Low temperature anomalies in partially disordered lateral spin valves

Two sets of lateral spin valves (LSVs) were fabricated – Permalloy (Py)/ Silver (Ag) and Py/ Copper (Cu). Both sets of devices were made with 99.9999 % (six 9s) pure metal, evaporated at a rate that would optimise their crystal structure. However, the deposition of the non-magnetic material in both sets was paused midway, for 25 minutes, before the growth was completed. This was done in order to purposefully introduce ambient impurities from the deposition chamber (such as N2) into the central channel of the devices and, as such, act to disrupt the quality of the crystal structure. Both ‘local’ and ‘non-local’ direct current (DC) reversal sweeps (± 500 µA) were performed at a range of temperatures (3 K up to 290 K) and applied magnetic field strengths (± 100 mT), for devices with a variety of injector-detector separations (550 nm to 2650 nm) in order to extract their thermal, electrical and spintronic properties.

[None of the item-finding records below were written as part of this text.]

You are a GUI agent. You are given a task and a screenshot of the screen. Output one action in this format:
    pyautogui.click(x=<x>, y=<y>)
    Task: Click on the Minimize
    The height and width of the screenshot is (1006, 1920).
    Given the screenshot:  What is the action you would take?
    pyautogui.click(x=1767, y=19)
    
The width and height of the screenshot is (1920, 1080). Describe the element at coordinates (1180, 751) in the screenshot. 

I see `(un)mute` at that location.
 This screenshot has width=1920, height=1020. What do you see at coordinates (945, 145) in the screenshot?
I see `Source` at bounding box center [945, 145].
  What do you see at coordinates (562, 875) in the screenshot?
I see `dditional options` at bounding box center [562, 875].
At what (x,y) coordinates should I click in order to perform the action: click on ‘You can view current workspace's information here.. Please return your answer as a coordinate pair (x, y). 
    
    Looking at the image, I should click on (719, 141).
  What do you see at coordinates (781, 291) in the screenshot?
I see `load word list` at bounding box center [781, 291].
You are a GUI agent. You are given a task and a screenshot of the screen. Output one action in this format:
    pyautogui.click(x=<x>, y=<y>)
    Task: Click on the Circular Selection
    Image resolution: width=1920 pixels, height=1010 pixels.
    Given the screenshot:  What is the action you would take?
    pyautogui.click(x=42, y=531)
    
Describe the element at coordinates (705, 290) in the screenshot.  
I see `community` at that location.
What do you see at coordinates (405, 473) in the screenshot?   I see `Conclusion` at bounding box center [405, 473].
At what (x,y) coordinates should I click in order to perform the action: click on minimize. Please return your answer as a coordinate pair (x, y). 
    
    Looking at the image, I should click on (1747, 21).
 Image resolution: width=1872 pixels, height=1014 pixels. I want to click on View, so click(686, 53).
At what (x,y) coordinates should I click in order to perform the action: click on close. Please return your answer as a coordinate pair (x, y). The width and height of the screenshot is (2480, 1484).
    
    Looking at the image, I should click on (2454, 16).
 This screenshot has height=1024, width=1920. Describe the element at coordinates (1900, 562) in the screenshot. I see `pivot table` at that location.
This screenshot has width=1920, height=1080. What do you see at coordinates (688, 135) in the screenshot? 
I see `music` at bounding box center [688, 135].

A model recently presented by Stefanou et al. [1] was applied to the thermal voltages measured in both sets of devices resulting in a detailed insight to the thermal differences between Cu and Ag nanowires. It was found that Cu’s relatively larger thermal conductivity resulted in a completely different temperature dependence for thermal voltages measured at temperatures below 50 K. The length dependence of the spin signals in both sets of devices were extracted and fitted with a Valet-Fert model for spin diffusion. Careful analysis showed no correlation between the presence of a characteristic Kondo ‘upturn’ in the resistivity measurements and the magnitude of a low temperature ‘downturn’ in the spin diffusion lengths for both the Ag and Cu. The introduction of non-magnetic impurities during deposition and hence the disruption of the crystal structure, appears to have significantly reduced the applicability of the Elliott-Yafet (EY) model for spin-flip scattering when compared to similar devices [2–4]. Additionally, a low temperature deviation from the usual quadratic, nonlocal, current-voltage relationship (NLIV), was shown to be very strongly correlated to the magnitude of thermal voltages, caused by Joule heating in the devices’ injectors, measured at their detectors [4–6].